◆ Problem description ◆
Although the data holds pictures, return only the lines from the one containing "Where should I" to the end, exactly, and without them.

(Items listed in a dataset)
== == ==

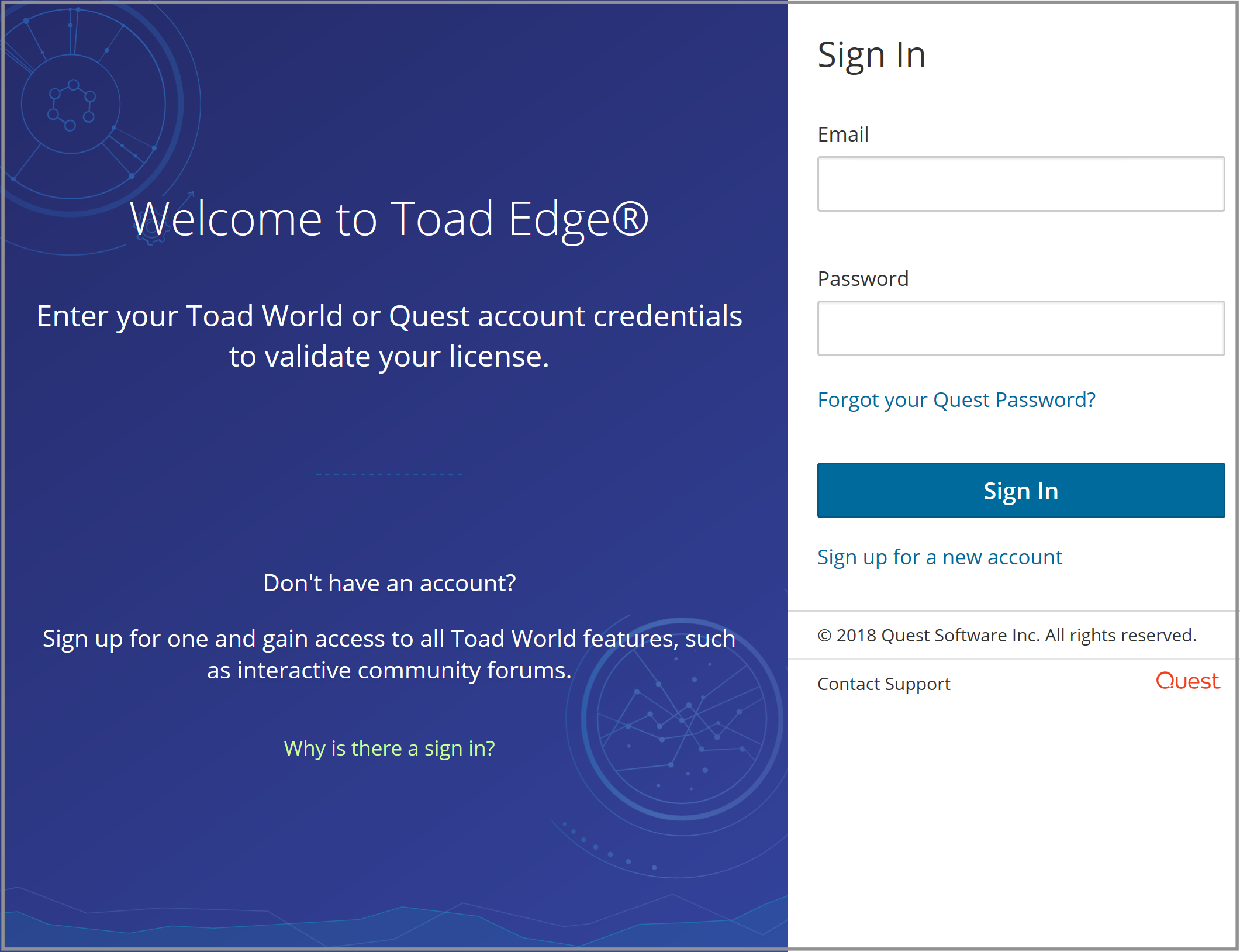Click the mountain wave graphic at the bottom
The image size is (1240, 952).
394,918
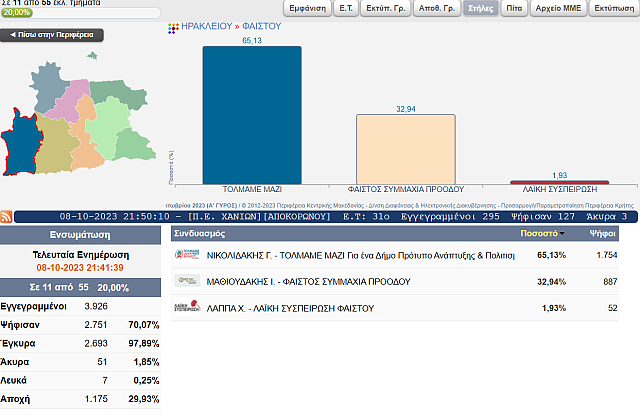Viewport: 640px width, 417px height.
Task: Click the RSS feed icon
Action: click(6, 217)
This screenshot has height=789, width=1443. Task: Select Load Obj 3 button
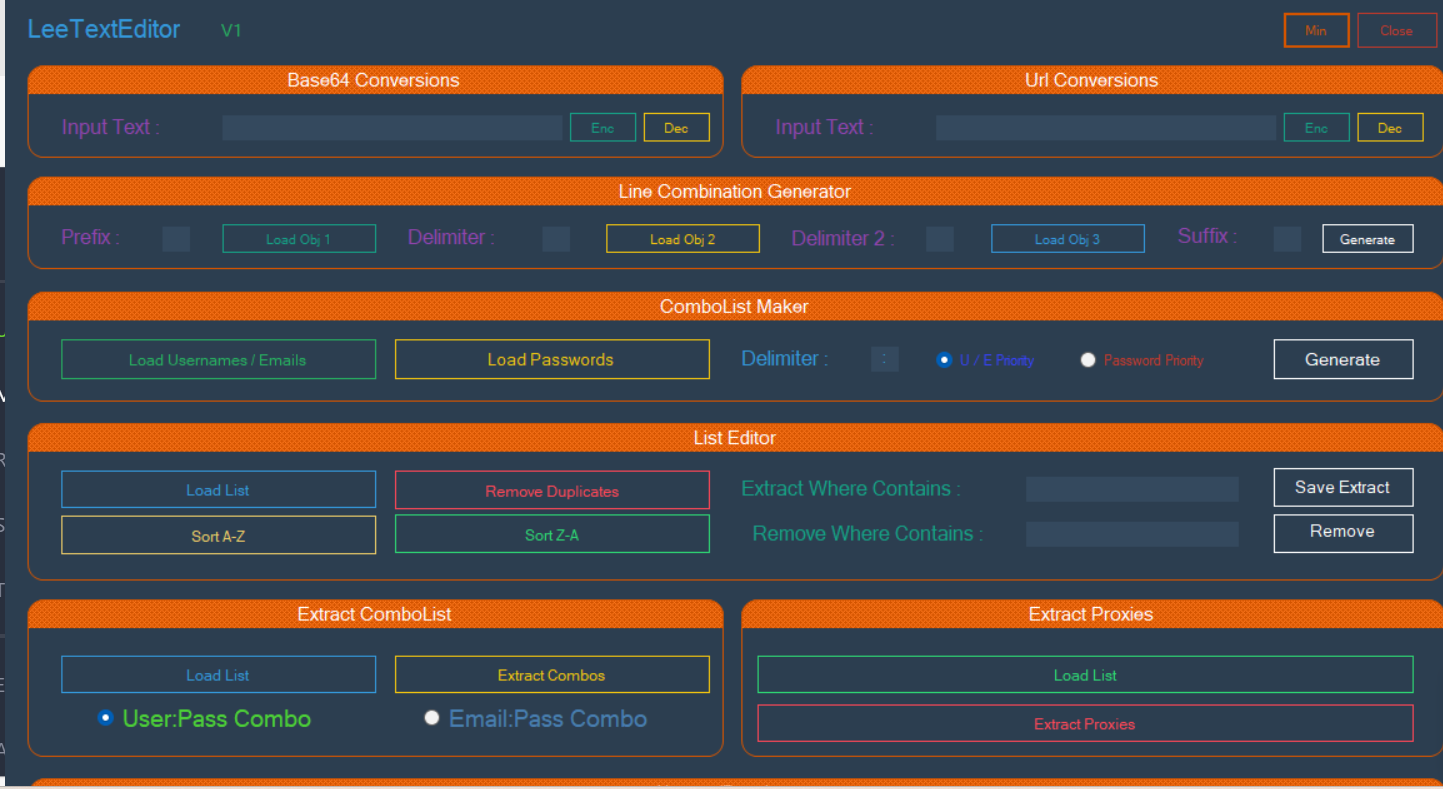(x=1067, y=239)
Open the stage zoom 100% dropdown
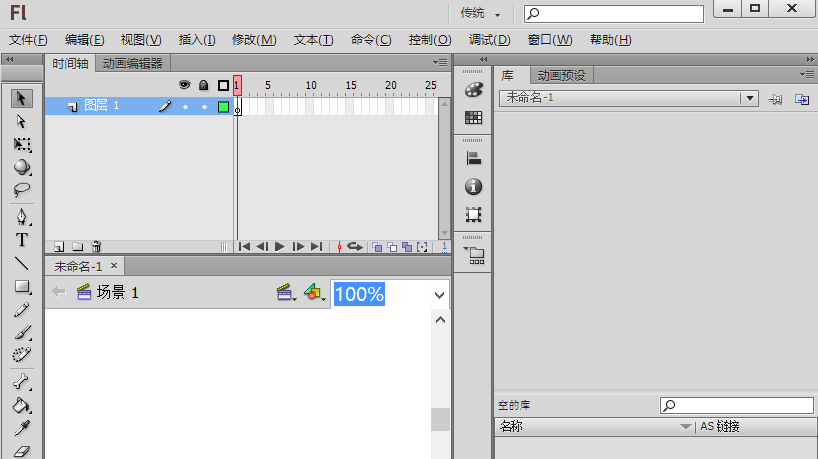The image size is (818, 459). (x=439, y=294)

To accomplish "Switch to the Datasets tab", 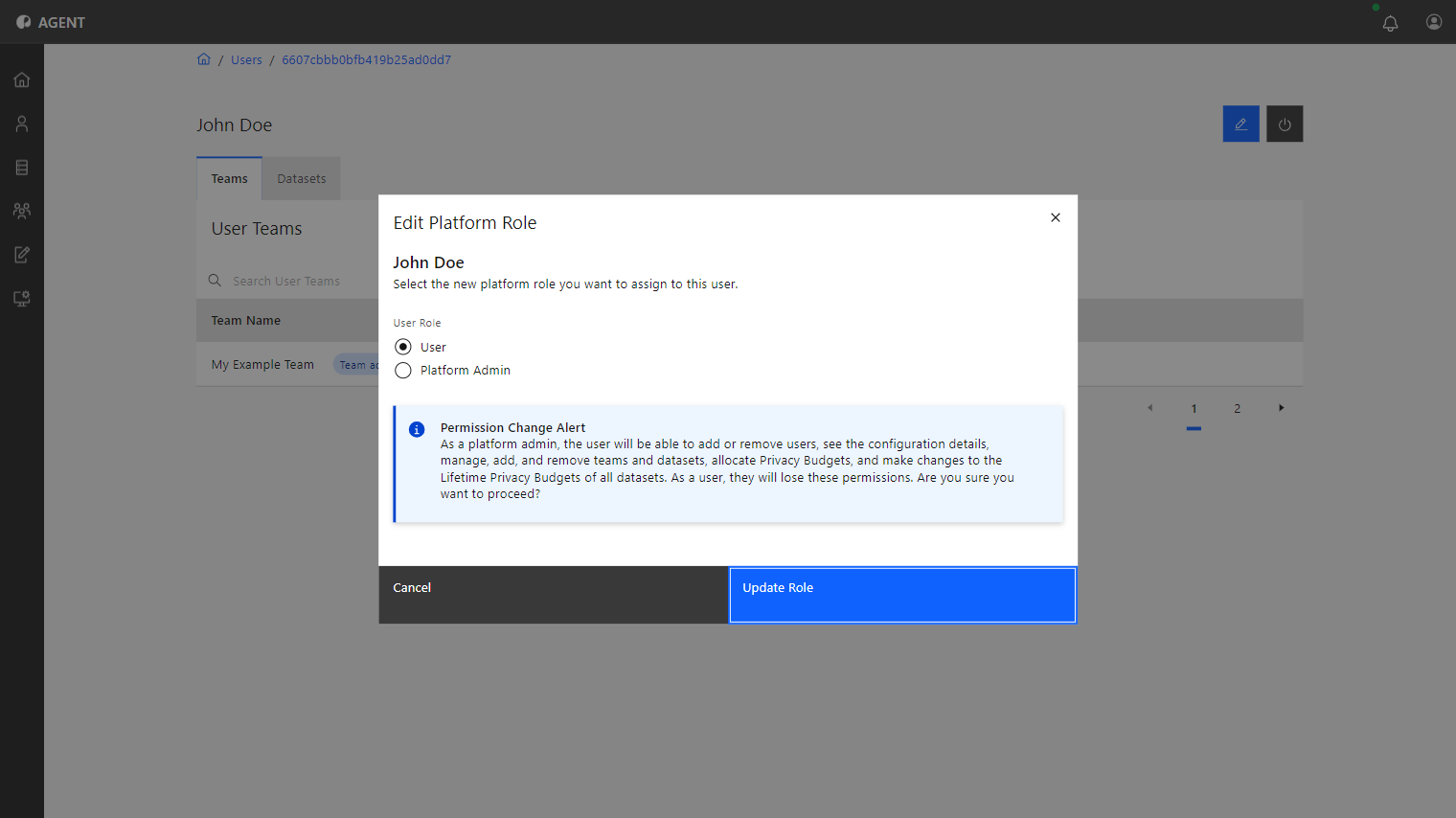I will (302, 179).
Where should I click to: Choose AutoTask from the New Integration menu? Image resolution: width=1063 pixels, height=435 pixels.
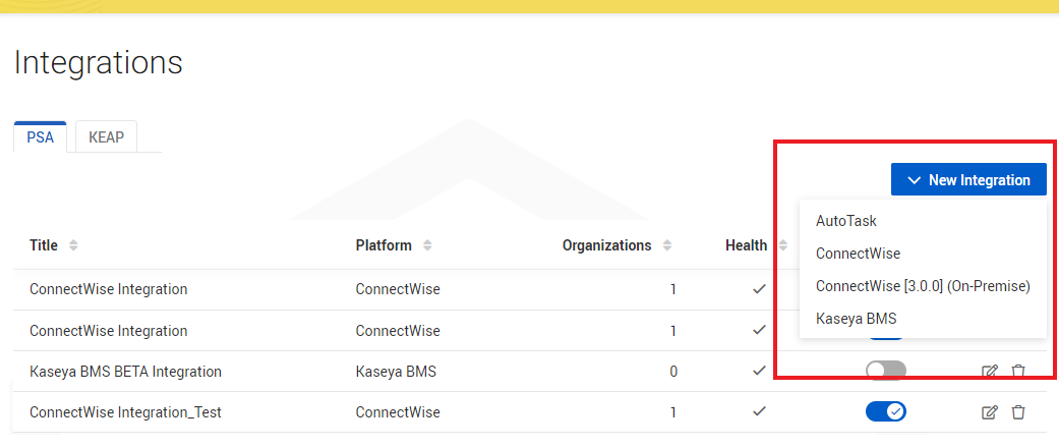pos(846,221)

== == ==

◆ Exercise response ◆
Where should I click to: Choose AutoTask from the New Integration menu? Image resolution: width=1063 pixels, height=435 pixels.
pos(846,221)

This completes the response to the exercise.